Cloud legalese aside, as a professor (who has no affiliation with Turnitin other than having done a trial at my university), I see many benefits to students and to universities:
- Turnitin detects similarities, which is not yet plagiarism. At my university, it’s plagiarism only when the re-used material is not properly cited and it’s been submitted.
- The way we’ve considered its use at my university, Turnitin gives you the student a chance to correct any issues it finds before your advisor or defense committee sees them. This is to everyone’s advantage. Turnitin can do a better job than I or even you (who was probably sleep-deprived and under pressure) in checking for problems with re-used content. Without Turnitin, I (and probably you, if you had the energy) would still check portions of the text using Google. It’s not efficient. When I find true plagiarism after you’ve submitted, I’m annoyed for obvious reasons. I hate the discipline committee process, or even having to tell a colleague I think his/her student plagiarized some parts. But it’s unfortunately necessary because our reputation (professors, university’s, etc.) will suffer if we let the plagiarism go. With a tool like Turnitin, we’re all able to devote more time to the quality of the dissertation and research.

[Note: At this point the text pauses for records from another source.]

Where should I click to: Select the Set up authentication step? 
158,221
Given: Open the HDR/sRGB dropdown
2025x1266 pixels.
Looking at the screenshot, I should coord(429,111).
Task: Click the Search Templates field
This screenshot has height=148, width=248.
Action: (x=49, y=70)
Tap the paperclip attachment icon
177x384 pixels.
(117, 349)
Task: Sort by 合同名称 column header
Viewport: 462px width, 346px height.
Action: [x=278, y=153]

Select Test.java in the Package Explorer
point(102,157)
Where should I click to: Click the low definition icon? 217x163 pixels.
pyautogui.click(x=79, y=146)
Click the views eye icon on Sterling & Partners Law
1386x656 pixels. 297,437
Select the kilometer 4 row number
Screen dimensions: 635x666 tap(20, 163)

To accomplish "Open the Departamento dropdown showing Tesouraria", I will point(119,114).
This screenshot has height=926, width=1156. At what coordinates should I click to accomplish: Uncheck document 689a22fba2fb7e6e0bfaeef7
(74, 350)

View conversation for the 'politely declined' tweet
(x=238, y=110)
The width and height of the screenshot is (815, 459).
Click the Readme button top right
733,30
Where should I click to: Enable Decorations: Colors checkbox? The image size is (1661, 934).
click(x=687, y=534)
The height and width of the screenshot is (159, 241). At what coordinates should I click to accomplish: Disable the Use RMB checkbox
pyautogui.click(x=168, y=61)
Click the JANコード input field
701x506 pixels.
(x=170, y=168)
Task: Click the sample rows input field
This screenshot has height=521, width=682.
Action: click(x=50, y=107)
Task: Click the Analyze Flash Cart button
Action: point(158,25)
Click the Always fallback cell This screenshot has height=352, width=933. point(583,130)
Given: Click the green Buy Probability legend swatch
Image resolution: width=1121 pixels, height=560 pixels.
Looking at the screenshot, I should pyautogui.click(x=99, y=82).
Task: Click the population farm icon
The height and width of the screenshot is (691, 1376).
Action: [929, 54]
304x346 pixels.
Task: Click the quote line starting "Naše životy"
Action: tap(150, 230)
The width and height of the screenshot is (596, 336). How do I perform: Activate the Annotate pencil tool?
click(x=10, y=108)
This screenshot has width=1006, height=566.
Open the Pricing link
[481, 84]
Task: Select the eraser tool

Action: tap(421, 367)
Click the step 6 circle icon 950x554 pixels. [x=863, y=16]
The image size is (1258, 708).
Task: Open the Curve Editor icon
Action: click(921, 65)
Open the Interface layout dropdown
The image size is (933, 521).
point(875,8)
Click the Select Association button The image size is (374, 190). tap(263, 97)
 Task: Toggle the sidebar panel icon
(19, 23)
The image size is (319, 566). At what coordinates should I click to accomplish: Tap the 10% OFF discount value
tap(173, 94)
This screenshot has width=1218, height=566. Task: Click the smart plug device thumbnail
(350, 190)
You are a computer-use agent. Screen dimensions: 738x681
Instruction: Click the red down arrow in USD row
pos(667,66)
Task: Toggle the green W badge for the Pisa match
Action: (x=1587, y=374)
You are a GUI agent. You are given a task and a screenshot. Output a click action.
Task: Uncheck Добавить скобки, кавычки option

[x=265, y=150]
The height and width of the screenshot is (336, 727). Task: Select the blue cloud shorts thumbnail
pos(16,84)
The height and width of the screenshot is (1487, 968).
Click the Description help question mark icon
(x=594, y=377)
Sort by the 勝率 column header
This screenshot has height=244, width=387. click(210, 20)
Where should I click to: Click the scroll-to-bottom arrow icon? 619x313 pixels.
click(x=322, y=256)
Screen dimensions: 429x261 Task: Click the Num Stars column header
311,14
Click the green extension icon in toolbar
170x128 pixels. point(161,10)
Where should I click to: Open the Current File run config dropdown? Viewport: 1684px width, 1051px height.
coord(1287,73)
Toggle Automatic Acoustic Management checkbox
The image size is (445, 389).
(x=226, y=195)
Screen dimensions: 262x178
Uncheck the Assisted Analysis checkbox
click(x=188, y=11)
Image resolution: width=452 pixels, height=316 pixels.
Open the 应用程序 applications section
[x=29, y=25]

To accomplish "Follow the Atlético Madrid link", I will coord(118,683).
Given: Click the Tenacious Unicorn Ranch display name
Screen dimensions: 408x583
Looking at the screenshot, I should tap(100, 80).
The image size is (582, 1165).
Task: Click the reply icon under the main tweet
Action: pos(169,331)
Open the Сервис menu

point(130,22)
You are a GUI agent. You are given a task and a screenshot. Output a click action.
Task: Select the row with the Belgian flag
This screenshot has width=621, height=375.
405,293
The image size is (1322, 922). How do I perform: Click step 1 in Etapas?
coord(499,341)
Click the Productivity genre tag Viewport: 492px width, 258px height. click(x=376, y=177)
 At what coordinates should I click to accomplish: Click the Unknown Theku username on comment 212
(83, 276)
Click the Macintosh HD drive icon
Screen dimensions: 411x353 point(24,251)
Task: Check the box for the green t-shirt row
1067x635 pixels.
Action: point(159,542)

- If someone doesn’t check it thoroughly before your defense, someone will likely be checking it thoroughly after, when Google (or some other academic database) indexes the dissertation. Just ask Monica Crowley or her defense committee members how they feel about the issue. Her dissertation is from 2000 and was on microfilm indexed by ProQuest, according to Politico. Had Turnitin existed in her institution, all the yellow you see below would have shown up to her in a Turnitin report before she submitted, and surely she would have corrected it! This is just a partial screen grab:
- All the efforts in place to prevent plagiarism at my and other universities (providing workshops on how to cite sources properly, publicizing the sanctions for academic dishonesty, making students sign integrity contracts, etc.) have much less effect than the cold, hard results provided by a ruthless search algorithm. Again, with Turnitin (or similar models), students can get this before they submit their work. They take ownership of their issues before they become plagiarism.